3. To allow the use of larger models on systems that are near the lower end of the required ram for that model. So for example I have found that I can run 33B llama models (Q3) on a 16GB system. But sometimes encounter disk swapping. I have found that if I cut out a few of the layers (no more than 4 or 5) spread across the model. Then the output doesn't seem to be noticably worse, but it cuts memory usage enough to allow it to run in 16GB without disk access.

How To use:
It is very much a work in progress.
The code is https://pastebin.com/JB5fzpT0
Only the llama.cpp file is changed. So you need to replace the original llama.cpp file with that version and then rebuild.
It is based on https://github.com/ggerganov/llama.cpp/tree/51a7cf5c6e490b2f51c82daa76c4ca4f8d845826 (latest commit at time of writing).
Then you need to create a definition file. Currently the definition filename is hardcoded (really need to change that). To layerBlocks.txt. So create a empty text file with that name and then the format of the file is simple (but currently rigid due to basic parsing).
In the file you define blocks. Which are either blocks of layers or merge blocks.

So a simple definition file that used all 40 layers in a 13b model in a single block would be:

WeightBlock; 0; 40; 0; -1
TotalLayers; 40

The first line defines the single layer block and states it starts at layer 0 and ends at layer 40 (well actually 39) and says that the weights layers are also going to start from layer 0. It also say the input to that block is -1 which is the token input.

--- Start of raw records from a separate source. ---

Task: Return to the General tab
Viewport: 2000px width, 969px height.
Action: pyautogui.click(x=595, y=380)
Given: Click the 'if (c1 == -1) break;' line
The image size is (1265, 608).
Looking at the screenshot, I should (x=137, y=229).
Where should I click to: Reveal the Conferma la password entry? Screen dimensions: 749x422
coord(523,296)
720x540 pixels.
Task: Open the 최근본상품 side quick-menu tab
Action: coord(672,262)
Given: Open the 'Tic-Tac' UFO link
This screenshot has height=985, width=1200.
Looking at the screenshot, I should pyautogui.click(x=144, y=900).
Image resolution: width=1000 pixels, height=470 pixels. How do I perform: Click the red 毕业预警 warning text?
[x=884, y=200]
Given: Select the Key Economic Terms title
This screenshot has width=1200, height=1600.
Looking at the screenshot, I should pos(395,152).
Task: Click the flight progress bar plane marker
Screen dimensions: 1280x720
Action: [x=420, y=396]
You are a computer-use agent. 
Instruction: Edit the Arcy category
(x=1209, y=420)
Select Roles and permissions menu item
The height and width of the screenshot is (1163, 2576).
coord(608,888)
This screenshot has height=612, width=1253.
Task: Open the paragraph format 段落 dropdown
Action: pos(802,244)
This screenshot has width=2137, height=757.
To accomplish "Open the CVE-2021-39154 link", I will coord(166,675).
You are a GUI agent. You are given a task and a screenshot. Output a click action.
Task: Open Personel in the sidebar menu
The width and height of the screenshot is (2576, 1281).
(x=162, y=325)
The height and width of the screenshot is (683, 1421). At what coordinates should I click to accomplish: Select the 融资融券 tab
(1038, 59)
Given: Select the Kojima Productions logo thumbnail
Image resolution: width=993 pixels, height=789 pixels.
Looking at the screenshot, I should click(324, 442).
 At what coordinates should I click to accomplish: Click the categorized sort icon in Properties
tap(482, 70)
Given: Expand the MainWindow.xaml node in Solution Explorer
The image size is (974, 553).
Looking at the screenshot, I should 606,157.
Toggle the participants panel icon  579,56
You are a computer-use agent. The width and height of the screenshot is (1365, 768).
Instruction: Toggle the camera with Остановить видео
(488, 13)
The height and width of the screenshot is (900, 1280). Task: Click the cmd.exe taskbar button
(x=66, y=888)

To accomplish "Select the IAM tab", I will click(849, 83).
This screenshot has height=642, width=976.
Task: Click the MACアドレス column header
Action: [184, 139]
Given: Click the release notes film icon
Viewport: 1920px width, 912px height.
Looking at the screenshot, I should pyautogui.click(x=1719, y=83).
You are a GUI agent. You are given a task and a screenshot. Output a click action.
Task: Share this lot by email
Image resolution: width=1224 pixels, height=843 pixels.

So the format is: BlockType; StartLayerNumber; EndLayerNumber; StartWeightLayer; InputFromBlockNumber

Now the StartWeightLayer, allows a block to use the weights from a different layer of the model. So if a model had more layers than was going to be used (say 60 layers with some from a different fine tune). Then the definition file might be:

WeightBlock; 0; 20; 0; -1
WeightBlock; 20; 40; 40; 0
TotalLayers; 40

Which would still define 40 total layers, split into two blocks. With the first block having it's layers number 0 to 19, and using weights from the model file layer weights 0 to 19. While the second block would have the layers numbered 20 to 39, but would use the weights from model file layers 40 to 59. Note also the second block defines its input as coming from block 0 (the first block).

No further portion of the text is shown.